He was the rock star politician of his time, as if Franklin Roosevelt in his prime looked like a dark-haired Sting with a touch of Brad Pitt thrown in. But oddly enough, he isn’t the one who’s hard to write.
It’s the two women, Louise (de la Valliere, as she was known later) and Henriette (princess of England and France), both real, both intriguing, both loved him and were loved by him, and which is my heroine––that is the problem. I’ve decided and won’t spoil the plot of this book by telling all, but how I have wrestled with this, one draft focusing on one, the other draft on the other, and this draft, the polish/final (I hope, please, please) focusing on the winner.
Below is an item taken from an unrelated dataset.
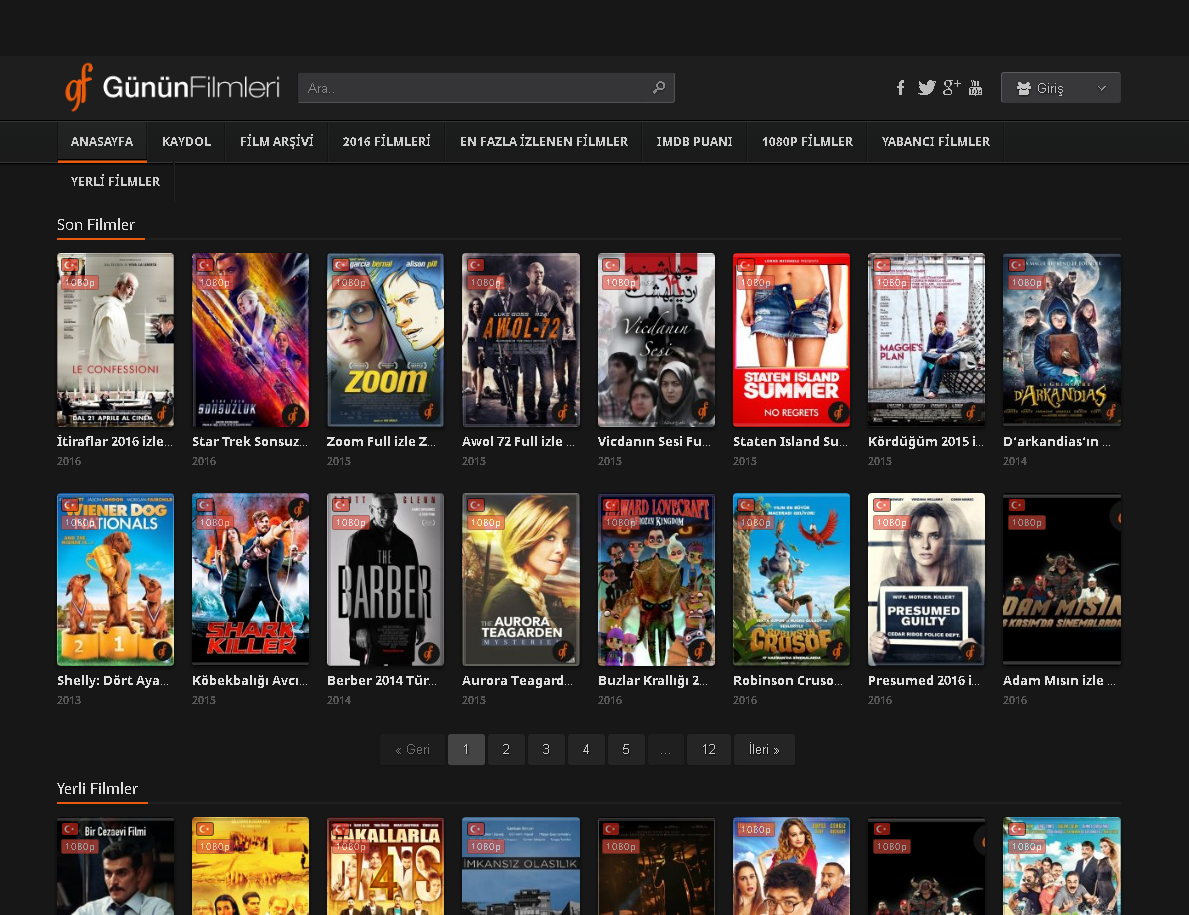The width and height of the screenshot is (1189, 915).
Task: Expand the Giriş login dropdown
Action: point(1060,88)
Who’s the winner and why? The one who contributes most to the tension and forward motion of the story. The one who rises to the forefront in my imagination. In real life, I think they were both heroines. What an interesting point in history, Louis, the burgeoning young lion of Europe, loved by his sister-in-law, his wife, his sister-in-law’s maid of honor (and every other young woman in the vacinity….don’t we all love a star?). And his breaking of the most powerful man in France and his own brother. To take this story and pull it apart and find the meat, the emotional arcs, the why we do things, the consequences of what we do, which is what I love best, has been such a challenge.
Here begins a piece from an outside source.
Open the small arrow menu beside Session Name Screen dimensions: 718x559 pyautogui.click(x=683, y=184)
I hope, when it’s done (I think this fall, but it isn’t sold yet, so I don’t know when it will come out) that you think it’s worth it. I have tremendous respect for you…the reader. I am a reader, and I love nothing more than when an author scoops me up in spite of myself and takes me to another world. It’s what I attempt in my writing, to suspend time and place, to create another time and place, where real people walked and talked and loved and lost and survived anyway, just like we do.